Abstract:
This study develops and validates an advanced Cellular Automata-Artificial Neural Network (CA-ANN) model to predict future land use and land cover (LULC) changes in Uganda's ecologically sensitive Murchison Bay Catchment. Leveraging high-resolution (10m) Sentinel2 satellite imagery from 2016-2024, the research first characterizes historical LULC dynamics, revealing a 12% expansion of built-up areas (28.13 km² to 31.44 km²) and alarming 58% wetland loss during the study period. The model incorporates six key spatial drivers - elevation, slope, aspect, population density, and proximity to roads and urban centers - identified through rigorous correlation analysis (VIF < 5) and validated against actual 2024 data with 93.2% accuracy (Kappa = 0.93).
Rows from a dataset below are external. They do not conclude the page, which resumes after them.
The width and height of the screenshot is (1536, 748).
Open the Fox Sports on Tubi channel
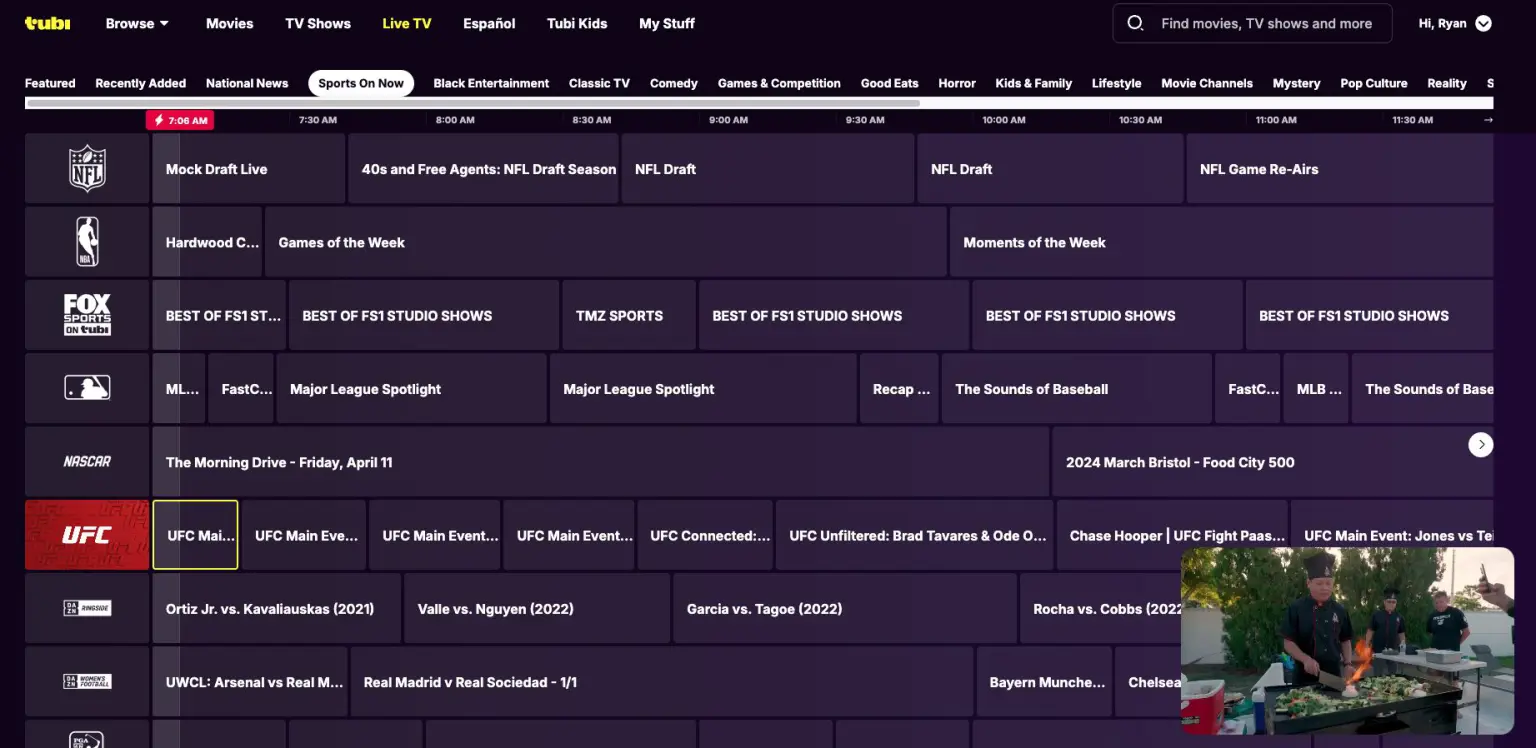click(x=87, y=314)
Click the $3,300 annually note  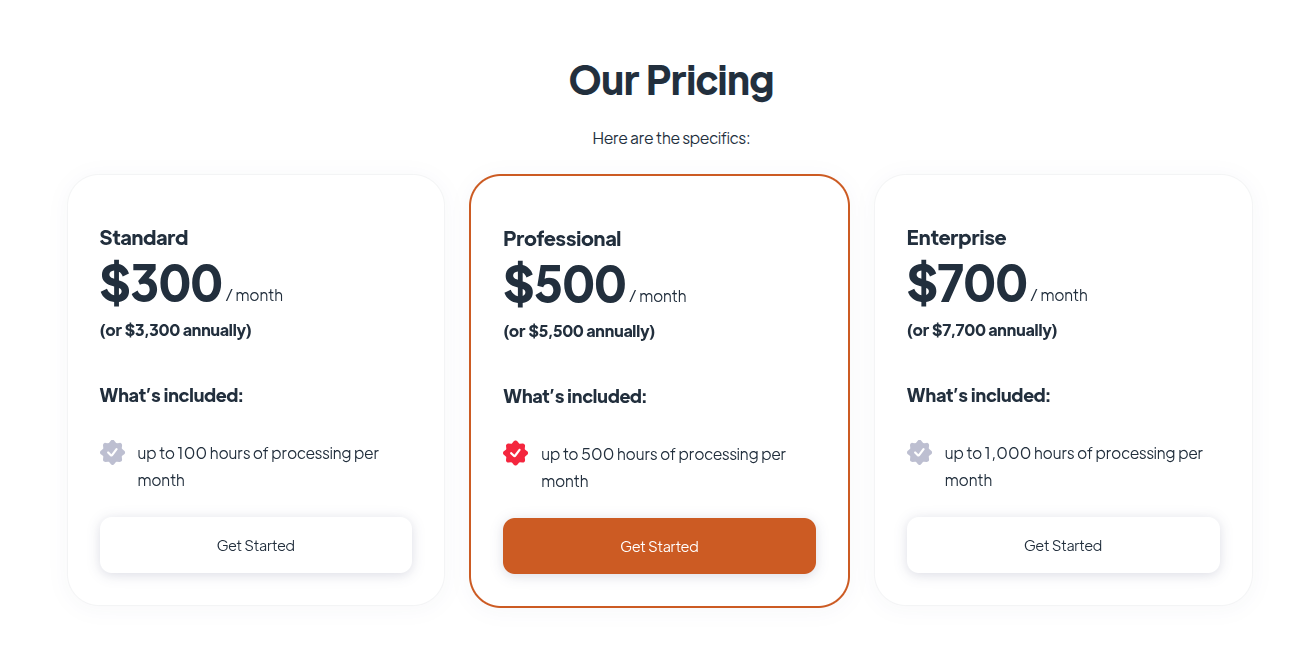pos(176,330)
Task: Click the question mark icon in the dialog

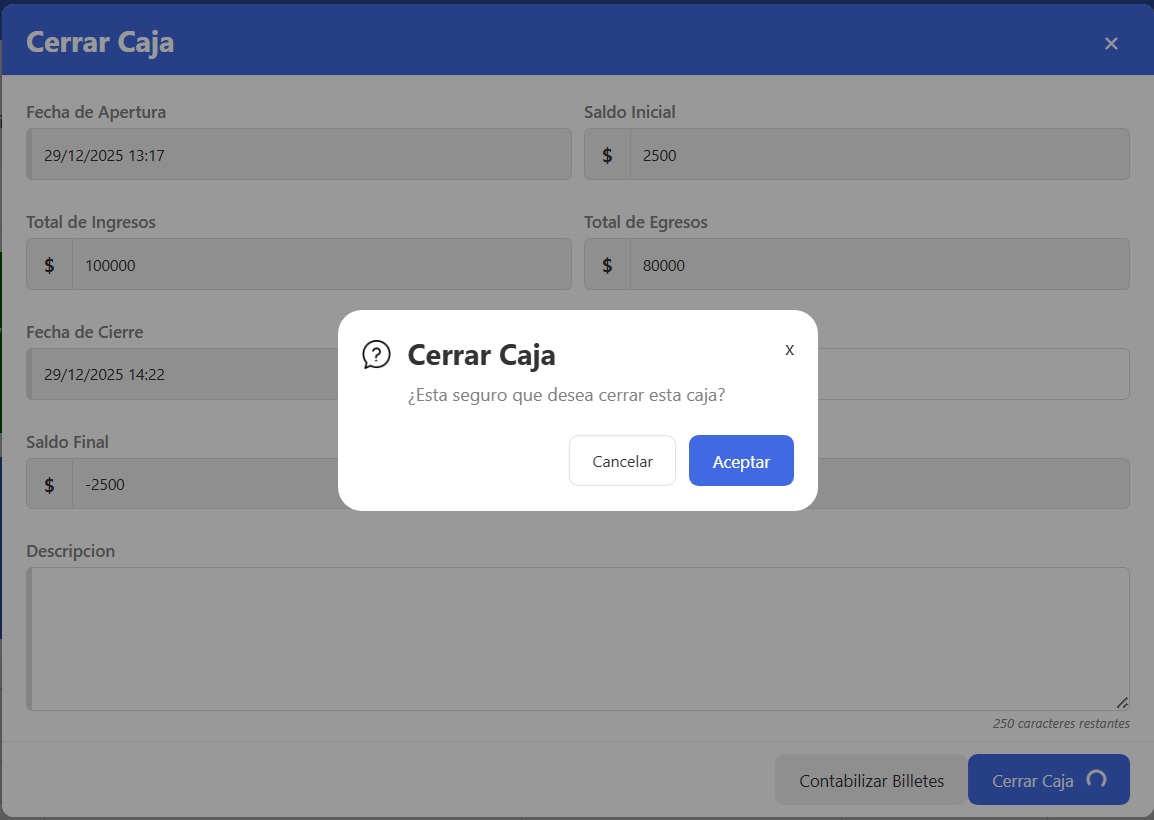Action: 376,355
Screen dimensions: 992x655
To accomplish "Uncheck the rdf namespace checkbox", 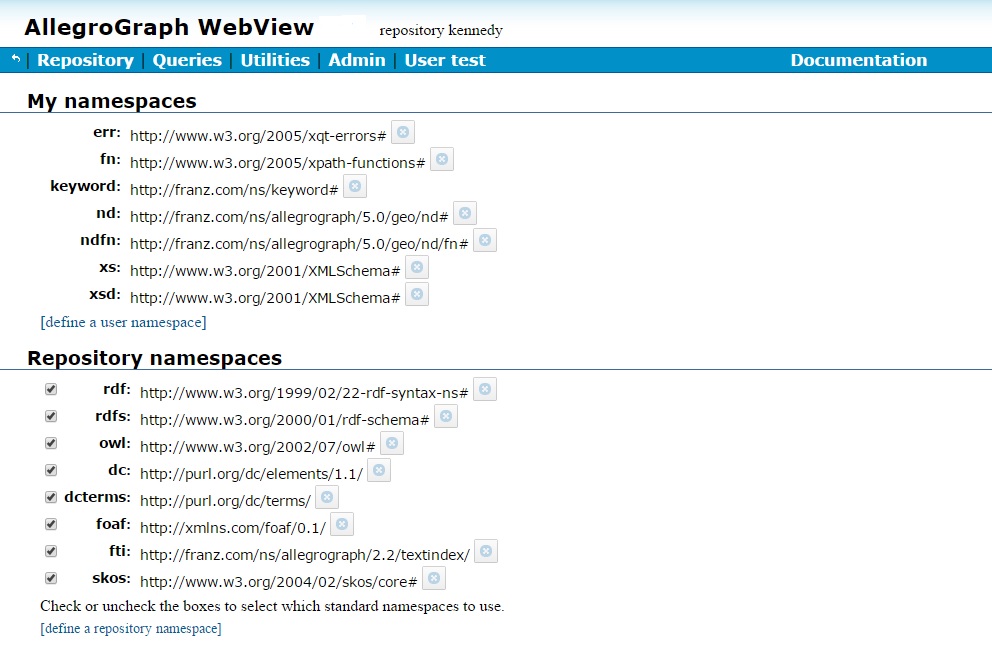I will [x=50, y=389].
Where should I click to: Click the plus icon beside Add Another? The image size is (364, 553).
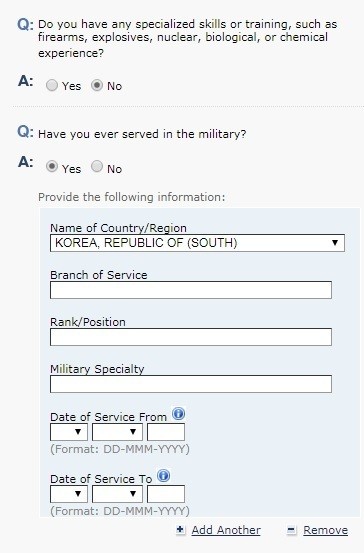180,530
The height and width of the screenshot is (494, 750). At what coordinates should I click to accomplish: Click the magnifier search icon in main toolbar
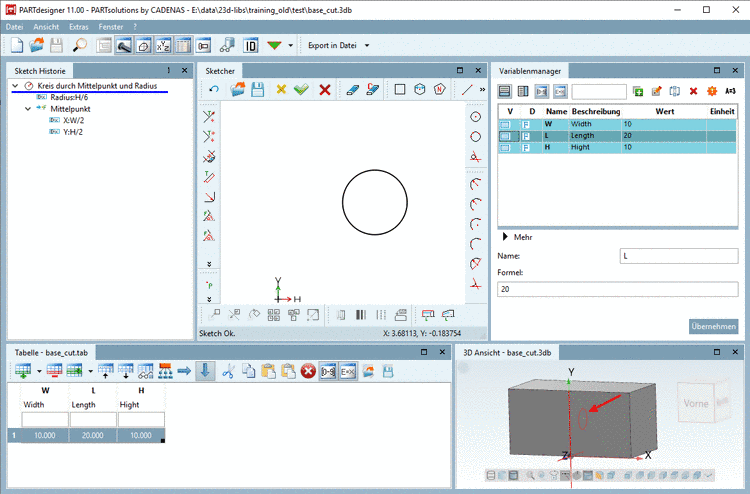pos(79,45)
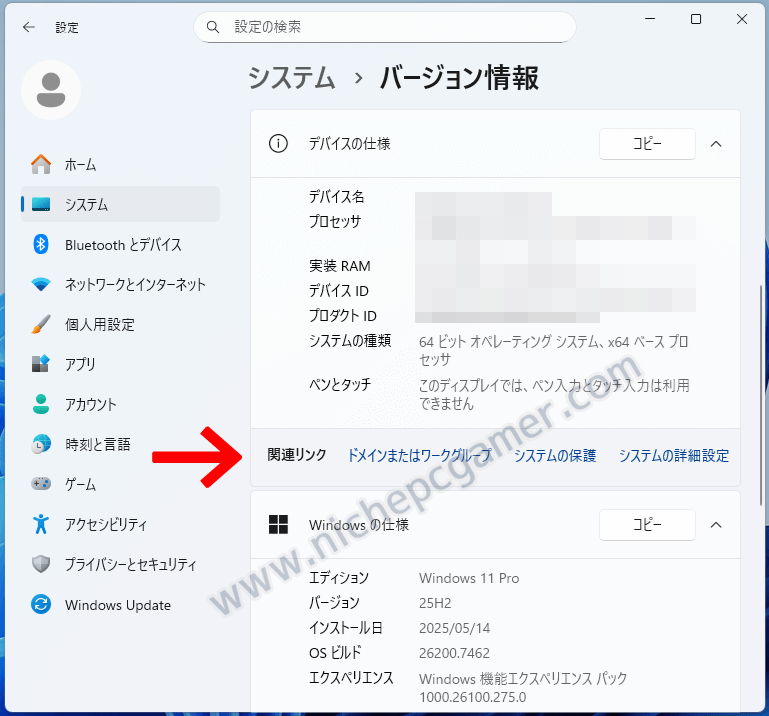Open the システムの詳細設定 link
769x716 pixels.
coord(673,455)
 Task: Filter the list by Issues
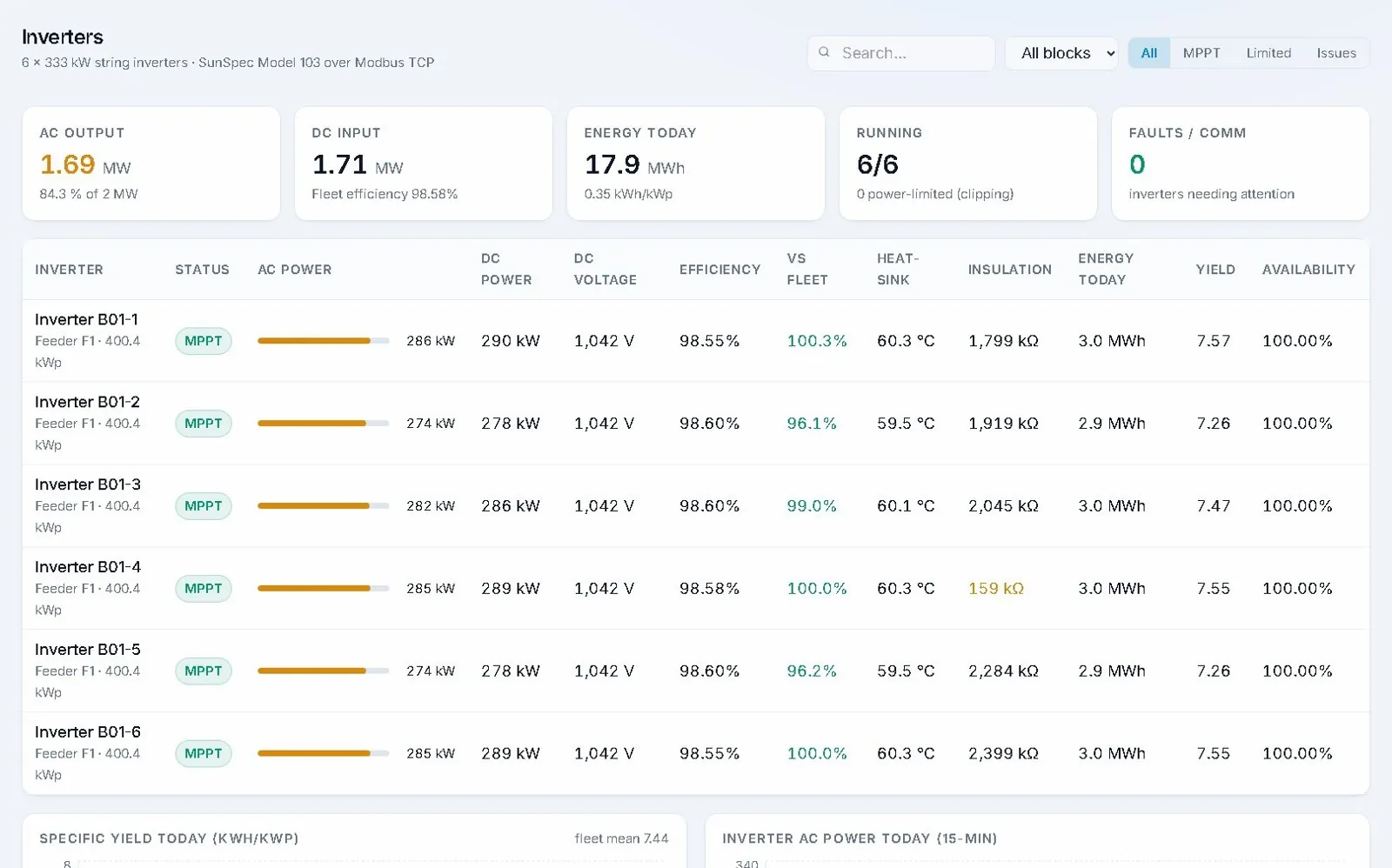point(1336,53)
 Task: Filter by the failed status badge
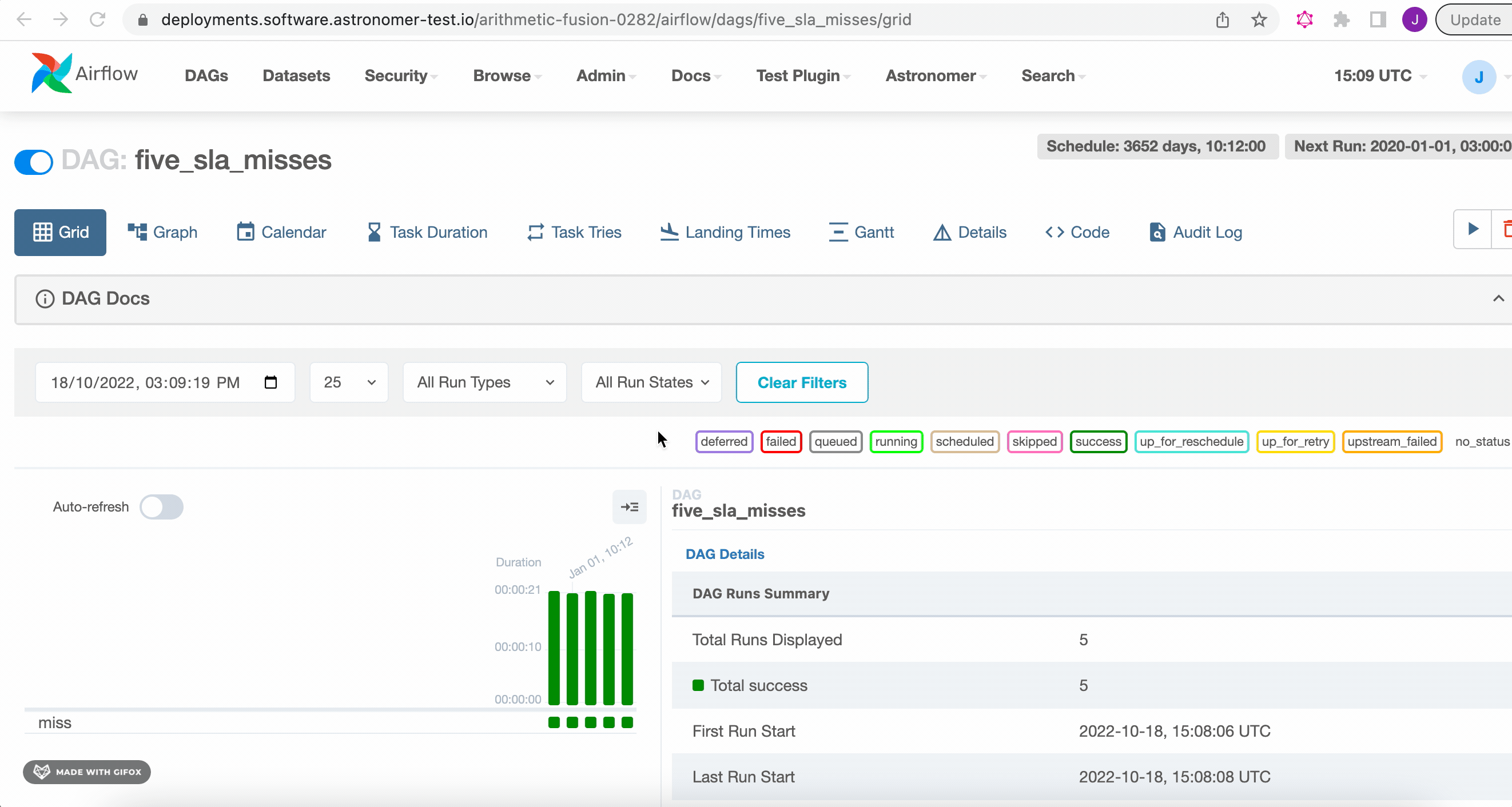tap(781, 442)
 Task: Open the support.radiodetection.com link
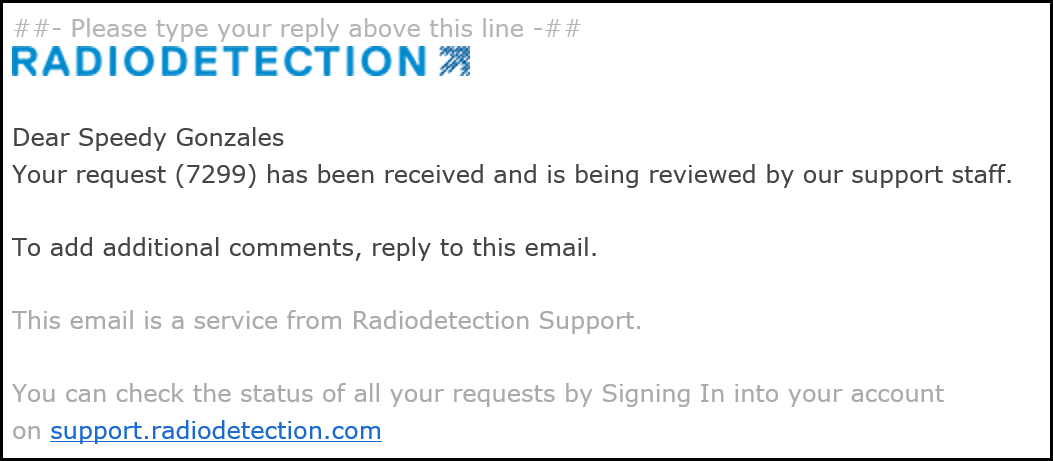[x=216, y=431]
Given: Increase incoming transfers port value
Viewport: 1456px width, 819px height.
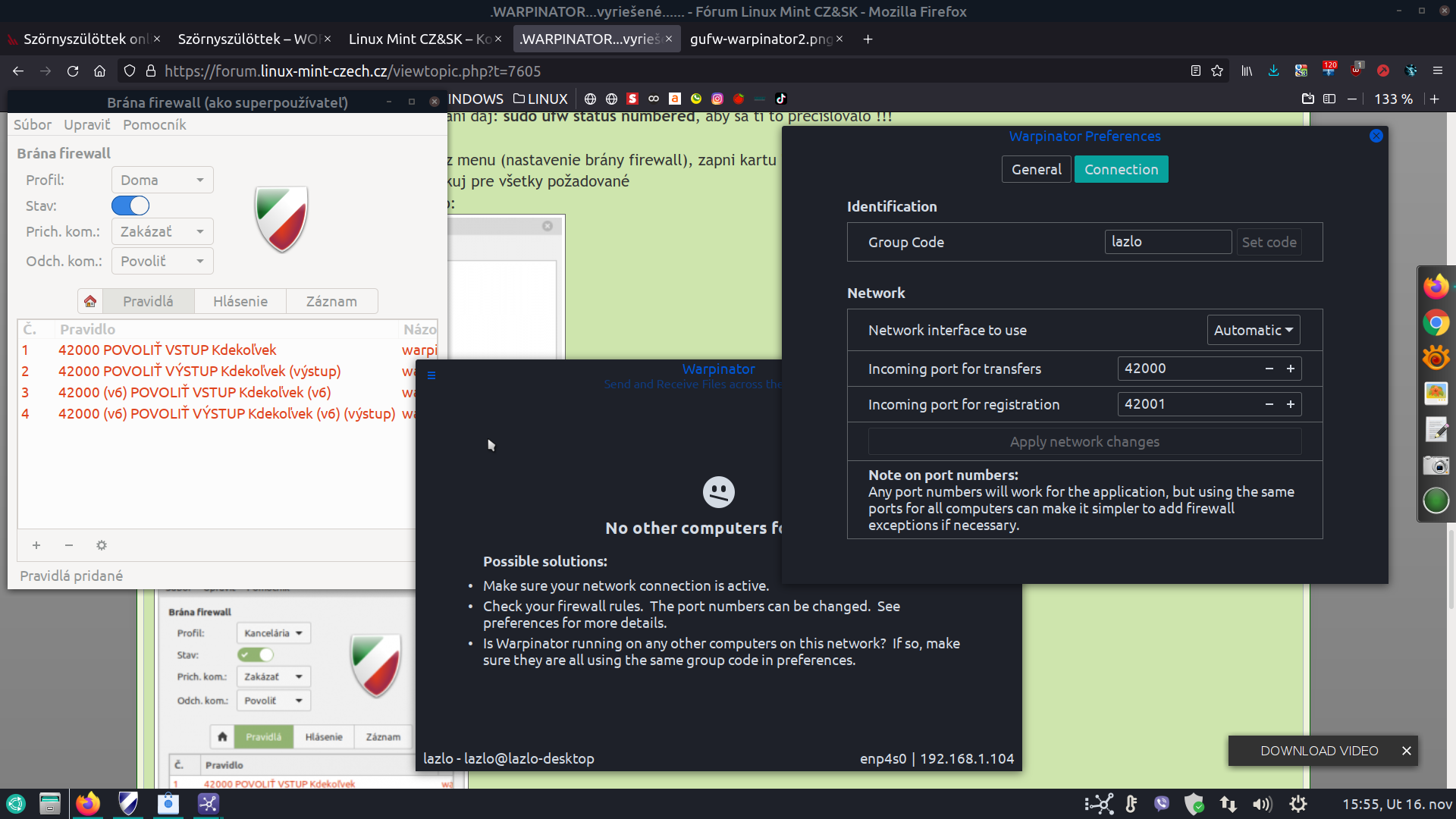Looking at the screenshot, I should [x=1291, y=369].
The CA-ANN architecture employs a Multi-Layer Perceptron (MLP) with 15,000 training
samples, 5 hidden layers, and 0.001 learning rate, significantly outperforming traditional
CAMarkov models used in similar Ugandan catchments (Kappa improvement of 0.08-0.12). Projections to 2032 indicate continued urbanization (31.9 km² built-up area) but also identify potential wetland recovery zones under conservation scenarios. These findings provide critical insights for Kampala's Physical Development Plan, particularly regarding: (1) northern subcatchment protection priorities, (2) infrastructure planning to minimize wetland encroachment, and (3) climate-resilient urban design. Methodologically, the study demonstrates the superiority of Sentinel-2 data over Landsat for detecting small-scale changes in tropical urban environments, while substantively contributing to Uganda's Vision 2040 and SDG 15 targets through science-based policy recommendations. The replicable framework addresses key gaps in African LULC modeling by: (1) integrating high-resolution temporal data, (2) quantifying non-linear driver interactions through ANN, and (3) providing validated short-term (2028) and medium-term (2032) projections for adaptive management. Future research directions include incorporating land tenure data and testing hybrid LSTM-CA models for enhanced temporal sensitivity.